第37話 クランメンバー勧誘
今日はいよいよ貴族様たちとの交渉だ。
アリステラはともかく、マーガレット様はどうなんだろうなあ。
マーガレット様は公爵様の5女だ。
貴族の中でも一番位の高い公爵ともなると、権力も財力も桁が違う。
マーガレット様に粗相をしては、どうなることやら……。
ブリエルサ公爵様と話した印象では、いい人に感じた。
娘さんのわがままを、きっちり説教してくれたし、親としても立派だよね。
アリステラが待つ、ブラハード子爵邸にやってきた。
ちょっとアリステラで癒されてから、次に備えよう。
約束もしてあったので、アリステラにはすぐ会えた。
「チェスリー様、ご無沙汰しております」
「ああ、元気だったかい」
「あれからも絶好調ですわ!」
「それはよかった。それで、クランの話は聞いていると思うんだけど、アリステラさんはどう思っているかな?」
「ええ……申し出はありがたいのですが、そういうわけには行きませんの」
「そうだよねえ。貴族の娘さんがクラン入りなんて望まないよね」
「え?望んでますわよ」
「え?そうなの?」
「はい、チェスリー様と働けるなら、どんとこいです。直ぐにでも行きたいですわ」
「そ、そうなのか。でもそれではどうして?」
「……つい先日まで私が瀕死の状態だったので、既にお断りしていたはずなのですが……結婚のお話がきています。お相手は、エセルマー侯爵様の息子ボルド様です」
うわ、ここでその名前が出てくるとは。
俺の心のブラックリスト、貴族編、第1行に刻まれたボルドじゃないか。
「あの……あれからも孤児院通いをしたり外出をしていましたら、エセルマー侯爵様のお耳に入ったらしく、元気になったのなら結婚の話も元に戻そうとのことで……。でも私はせっかくチェスリー様に助けていただいた身です。できればチェスリー様のお手伝いをしたいです!」
「気持ちはありがたいけど、貴族同士の取り決めだから……」
貴族同士の婚姻は、ほとんど恋愛では決まらず、お互いの家の結びつきを強くするなどの、いわゆる政略結婚である。
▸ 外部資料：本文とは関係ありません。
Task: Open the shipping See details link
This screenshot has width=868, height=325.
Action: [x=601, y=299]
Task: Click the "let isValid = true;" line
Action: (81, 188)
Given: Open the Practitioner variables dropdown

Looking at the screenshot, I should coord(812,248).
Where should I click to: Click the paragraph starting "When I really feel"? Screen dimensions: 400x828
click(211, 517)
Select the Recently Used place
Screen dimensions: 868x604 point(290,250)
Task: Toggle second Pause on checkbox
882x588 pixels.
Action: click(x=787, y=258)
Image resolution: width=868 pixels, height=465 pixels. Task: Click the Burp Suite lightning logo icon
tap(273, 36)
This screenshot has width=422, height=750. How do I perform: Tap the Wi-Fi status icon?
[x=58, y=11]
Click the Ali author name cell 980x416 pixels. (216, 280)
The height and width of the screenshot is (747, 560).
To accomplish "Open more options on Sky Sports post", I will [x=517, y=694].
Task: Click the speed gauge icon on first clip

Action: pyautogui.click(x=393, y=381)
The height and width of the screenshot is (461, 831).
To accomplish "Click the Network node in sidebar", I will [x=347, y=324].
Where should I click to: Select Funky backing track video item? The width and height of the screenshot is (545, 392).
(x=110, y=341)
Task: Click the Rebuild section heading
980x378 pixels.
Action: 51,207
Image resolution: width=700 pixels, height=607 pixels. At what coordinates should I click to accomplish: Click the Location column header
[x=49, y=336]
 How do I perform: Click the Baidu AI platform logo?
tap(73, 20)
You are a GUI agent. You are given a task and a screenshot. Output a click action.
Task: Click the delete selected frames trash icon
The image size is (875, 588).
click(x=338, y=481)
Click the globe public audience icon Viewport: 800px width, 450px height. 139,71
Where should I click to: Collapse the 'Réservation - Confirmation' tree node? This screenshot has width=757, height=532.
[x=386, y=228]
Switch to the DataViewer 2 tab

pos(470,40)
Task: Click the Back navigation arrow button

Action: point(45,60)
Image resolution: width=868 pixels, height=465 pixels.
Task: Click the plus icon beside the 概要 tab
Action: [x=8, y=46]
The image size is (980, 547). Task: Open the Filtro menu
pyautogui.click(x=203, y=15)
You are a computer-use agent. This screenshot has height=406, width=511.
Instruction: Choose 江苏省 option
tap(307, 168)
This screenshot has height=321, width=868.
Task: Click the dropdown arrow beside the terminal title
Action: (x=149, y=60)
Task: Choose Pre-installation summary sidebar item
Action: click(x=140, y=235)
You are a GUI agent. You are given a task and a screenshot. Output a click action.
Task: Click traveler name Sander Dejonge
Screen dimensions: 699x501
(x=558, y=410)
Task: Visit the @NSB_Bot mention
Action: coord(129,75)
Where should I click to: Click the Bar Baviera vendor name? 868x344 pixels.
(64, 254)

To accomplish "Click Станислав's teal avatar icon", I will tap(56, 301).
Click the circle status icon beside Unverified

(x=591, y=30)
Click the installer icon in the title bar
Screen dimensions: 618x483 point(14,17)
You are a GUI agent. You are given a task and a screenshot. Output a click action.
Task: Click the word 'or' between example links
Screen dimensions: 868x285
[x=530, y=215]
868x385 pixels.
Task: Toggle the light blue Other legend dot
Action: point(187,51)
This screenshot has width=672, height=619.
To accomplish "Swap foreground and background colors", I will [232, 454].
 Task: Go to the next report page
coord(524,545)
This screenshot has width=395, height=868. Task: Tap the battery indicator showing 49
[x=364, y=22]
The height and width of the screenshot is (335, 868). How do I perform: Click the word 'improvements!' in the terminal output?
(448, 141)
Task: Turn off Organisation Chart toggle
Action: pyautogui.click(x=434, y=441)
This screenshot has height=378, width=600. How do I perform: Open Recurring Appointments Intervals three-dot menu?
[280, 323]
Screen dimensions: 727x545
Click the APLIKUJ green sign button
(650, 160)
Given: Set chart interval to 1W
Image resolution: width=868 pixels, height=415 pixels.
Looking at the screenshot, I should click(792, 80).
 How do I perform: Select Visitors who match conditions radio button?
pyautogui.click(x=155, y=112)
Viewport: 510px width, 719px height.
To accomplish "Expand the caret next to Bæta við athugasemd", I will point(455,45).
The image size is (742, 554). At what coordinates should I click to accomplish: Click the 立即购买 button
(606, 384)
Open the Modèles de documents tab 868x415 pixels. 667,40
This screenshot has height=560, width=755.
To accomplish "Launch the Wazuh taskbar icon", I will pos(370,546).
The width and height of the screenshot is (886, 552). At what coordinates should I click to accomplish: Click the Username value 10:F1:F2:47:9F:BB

本人の意思が全く無視されるわけではないが、相手が格上の場合、その申し出を断るのは難しい。
ブラハード子爵様にとっても、侯爵様との縁ができるので、むしろいい話だろう。
「ブラハード子爵様からは、どのように言われていますか?」
「ミリアンお姉さま……はい、私の気持ちを尊重したいとおっしゃってくれました。しかし、無理をされているかもと思うと心配です」
「……わかりました。チェスリーさん、ここは一旦お引き取りしましょう」
「ミリアンいいのかい?」
「ええ、すぐ決められる話でもないですし、エドモンダ伯爵様がブラハード子爵様とお話しした結果も伺いましょう」
「そうだな。それではアリステラさん、また来るからね」
「はい、お待ちしております」
ブラハード子爵邸を後にした俺たちは、その足でプリエルサ公爵様のお屋敷へ行くことにした。
うん、やっぱり貴族のお子さんが簡単にクランに入るわけないよね。
貴族の子は影響力もあるし、スキル研究などという、成果が出るかどうかもわからないものに、関わる事をよしとはしないだろう。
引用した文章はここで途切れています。